───── Records for processing ─────

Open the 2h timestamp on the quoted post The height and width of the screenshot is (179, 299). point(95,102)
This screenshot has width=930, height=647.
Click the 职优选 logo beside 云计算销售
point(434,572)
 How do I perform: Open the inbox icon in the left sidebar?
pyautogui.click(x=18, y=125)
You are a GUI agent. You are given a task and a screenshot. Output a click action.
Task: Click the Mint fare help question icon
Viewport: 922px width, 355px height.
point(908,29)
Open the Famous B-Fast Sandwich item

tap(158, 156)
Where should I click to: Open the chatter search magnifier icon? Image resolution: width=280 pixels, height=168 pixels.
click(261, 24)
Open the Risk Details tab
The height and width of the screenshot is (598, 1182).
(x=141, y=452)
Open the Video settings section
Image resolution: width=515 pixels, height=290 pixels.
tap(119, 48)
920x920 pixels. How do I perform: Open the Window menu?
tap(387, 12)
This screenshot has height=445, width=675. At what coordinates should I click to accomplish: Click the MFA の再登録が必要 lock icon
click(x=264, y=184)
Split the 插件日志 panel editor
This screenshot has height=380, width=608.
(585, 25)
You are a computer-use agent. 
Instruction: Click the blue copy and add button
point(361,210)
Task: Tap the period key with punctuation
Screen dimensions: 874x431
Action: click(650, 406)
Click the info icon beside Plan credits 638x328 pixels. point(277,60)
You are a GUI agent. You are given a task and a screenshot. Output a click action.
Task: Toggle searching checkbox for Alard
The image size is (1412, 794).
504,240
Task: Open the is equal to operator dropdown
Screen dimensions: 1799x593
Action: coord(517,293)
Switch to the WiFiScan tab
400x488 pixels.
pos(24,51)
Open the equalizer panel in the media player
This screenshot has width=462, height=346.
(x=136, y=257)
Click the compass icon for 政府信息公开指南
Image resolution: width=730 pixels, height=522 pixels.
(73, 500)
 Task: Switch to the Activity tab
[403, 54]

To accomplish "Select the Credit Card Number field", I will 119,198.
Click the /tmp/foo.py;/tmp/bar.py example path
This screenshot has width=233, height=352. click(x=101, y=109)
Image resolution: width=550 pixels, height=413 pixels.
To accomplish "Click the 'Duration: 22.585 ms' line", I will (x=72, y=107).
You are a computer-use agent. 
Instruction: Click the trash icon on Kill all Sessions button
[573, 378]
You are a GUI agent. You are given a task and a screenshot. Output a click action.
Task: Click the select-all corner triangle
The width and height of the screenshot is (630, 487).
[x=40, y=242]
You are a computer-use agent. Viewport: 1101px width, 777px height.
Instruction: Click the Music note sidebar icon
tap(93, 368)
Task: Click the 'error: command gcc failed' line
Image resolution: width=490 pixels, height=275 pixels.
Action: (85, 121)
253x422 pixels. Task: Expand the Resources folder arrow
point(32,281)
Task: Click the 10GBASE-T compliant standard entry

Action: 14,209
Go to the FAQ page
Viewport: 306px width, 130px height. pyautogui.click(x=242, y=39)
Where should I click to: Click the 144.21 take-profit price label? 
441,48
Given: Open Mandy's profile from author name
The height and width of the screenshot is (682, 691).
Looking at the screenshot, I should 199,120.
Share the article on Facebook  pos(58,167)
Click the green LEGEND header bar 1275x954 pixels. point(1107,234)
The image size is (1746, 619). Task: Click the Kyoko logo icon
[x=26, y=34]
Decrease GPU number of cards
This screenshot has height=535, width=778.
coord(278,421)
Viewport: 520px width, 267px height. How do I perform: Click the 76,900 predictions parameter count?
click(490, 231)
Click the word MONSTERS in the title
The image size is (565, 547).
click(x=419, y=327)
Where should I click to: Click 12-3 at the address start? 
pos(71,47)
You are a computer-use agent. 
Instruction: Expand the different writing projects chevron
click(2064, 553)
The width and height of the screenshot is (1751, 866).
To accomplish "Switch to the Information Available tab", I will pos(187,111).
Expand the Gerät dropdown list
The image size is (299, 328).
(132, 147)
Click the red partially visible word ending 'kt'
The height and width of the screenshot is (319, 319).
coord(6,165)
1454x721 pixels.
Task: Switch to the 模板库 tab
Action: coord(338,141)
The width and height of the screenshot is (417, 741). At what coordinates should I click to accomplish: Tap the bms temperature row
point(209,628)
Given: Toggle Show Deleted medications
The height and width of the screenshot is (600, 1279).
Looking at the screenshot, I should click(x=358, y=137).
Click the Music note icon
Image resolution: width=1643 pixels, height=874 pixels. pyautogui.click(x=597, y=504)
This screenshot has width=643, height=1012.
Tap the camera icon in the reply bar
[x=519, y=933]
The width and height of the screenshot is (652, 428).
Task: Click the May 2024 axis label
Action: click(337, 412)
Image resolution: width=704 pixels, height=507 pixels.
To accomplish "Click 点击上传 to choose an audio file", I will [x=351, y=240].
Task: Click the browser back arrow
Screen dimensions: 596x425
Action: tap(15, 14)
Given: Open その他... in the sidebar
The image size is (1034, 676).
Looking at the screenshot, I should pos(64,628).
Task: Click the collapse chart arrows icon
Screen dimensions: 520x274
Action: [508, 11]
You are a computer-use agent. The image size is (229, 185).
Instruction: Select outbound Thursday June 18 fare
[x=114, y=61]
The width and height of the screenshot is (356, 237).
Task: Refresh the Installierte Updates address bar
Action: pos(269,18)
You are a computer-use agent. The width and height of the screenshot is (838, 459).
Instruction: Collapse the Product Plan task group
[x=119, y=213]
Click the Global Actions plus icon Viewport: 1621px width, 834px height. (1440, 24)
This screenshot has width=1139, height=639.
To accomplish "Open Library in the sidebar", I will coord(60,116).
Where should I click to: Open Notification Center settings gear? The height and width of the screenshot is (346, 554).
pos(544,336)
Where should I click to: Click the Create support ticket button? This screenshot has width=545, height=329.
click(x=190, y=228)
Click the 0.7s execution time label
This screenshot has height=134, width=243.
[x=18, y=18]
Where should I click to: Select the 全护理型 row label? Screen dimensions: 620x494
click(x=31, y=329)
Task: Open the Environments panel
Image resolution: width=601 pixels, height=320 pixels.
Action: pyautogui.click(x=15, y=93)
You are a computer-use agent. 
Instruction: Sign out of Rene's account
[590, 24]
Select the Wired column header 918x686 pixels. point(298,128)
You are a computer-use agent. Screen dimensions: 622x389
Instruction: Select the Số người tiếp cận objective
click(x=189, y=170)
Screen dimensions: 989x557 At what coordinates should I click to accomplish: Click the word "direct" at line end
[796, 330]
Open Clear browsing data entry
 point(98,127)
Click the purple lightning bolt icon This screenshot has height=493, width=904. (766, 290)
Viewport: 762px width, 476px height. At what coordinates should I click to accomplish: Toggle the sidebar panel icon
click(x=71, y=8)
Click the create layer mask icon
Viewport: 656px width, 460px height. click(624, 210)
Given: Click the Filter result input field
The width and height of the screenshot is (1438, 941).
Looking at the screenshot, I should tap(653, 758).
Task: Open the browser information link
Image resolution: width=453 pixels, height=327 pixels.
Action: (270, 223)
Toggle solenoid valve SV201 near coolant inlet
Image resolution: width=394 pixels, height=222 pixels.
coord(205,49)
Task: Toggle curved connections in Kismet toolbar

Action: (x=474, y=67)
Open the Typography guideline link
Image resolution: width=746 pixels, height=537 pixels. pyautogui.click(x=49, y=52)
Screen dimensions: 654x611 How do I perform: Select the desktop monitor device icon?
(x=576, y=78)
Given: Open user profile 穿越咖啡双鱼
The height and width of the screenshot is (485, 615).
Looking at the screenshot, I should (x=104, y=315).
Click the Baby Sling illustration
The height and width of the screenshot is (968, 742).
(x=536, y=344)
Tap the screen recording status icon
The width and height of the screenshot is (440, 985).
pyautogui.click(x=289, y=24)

─────

Edit the part of the listing that opens with the line containing "Task: Open the browser information link" and runs through the end of the listing: replace "Toggle" with "Switch" and keep every other detail of those lines the same.

Task: Open the browser information link
Image resolution: width=453 pixels, height=327 pixels.
Action: (270, 223)
Switch solenoid valve SV201 near coolant inlet
Image resolution: width=394 pixels, height=222 pixels.
coord(205,49)
Task: Switch curved connections in Kismet toolbar

Action: (x=474, y=67)
Open the Typography guideline link
Image resolution: width=746 pixels, height=537 pixels. pyautogui.click(x=49, y=52)
Screen dimensions: 654x611 How do I perform: Select the desktop monitor device icon?
(x=576, y=78)
Given: Open user profile 穿越咖啡双鱼
The height and width of the screenshot is (485, 615).
Looking at the screenshot, I should (x=104, y=315).
Click the Baby Sling illustration
The height and width of the screenshot is (968, 742).
(x=536, y=344)
Tap the screen recording status icon
The width and height of the screenshot is (440, 985).
pyautogui.click(x=289, y=24)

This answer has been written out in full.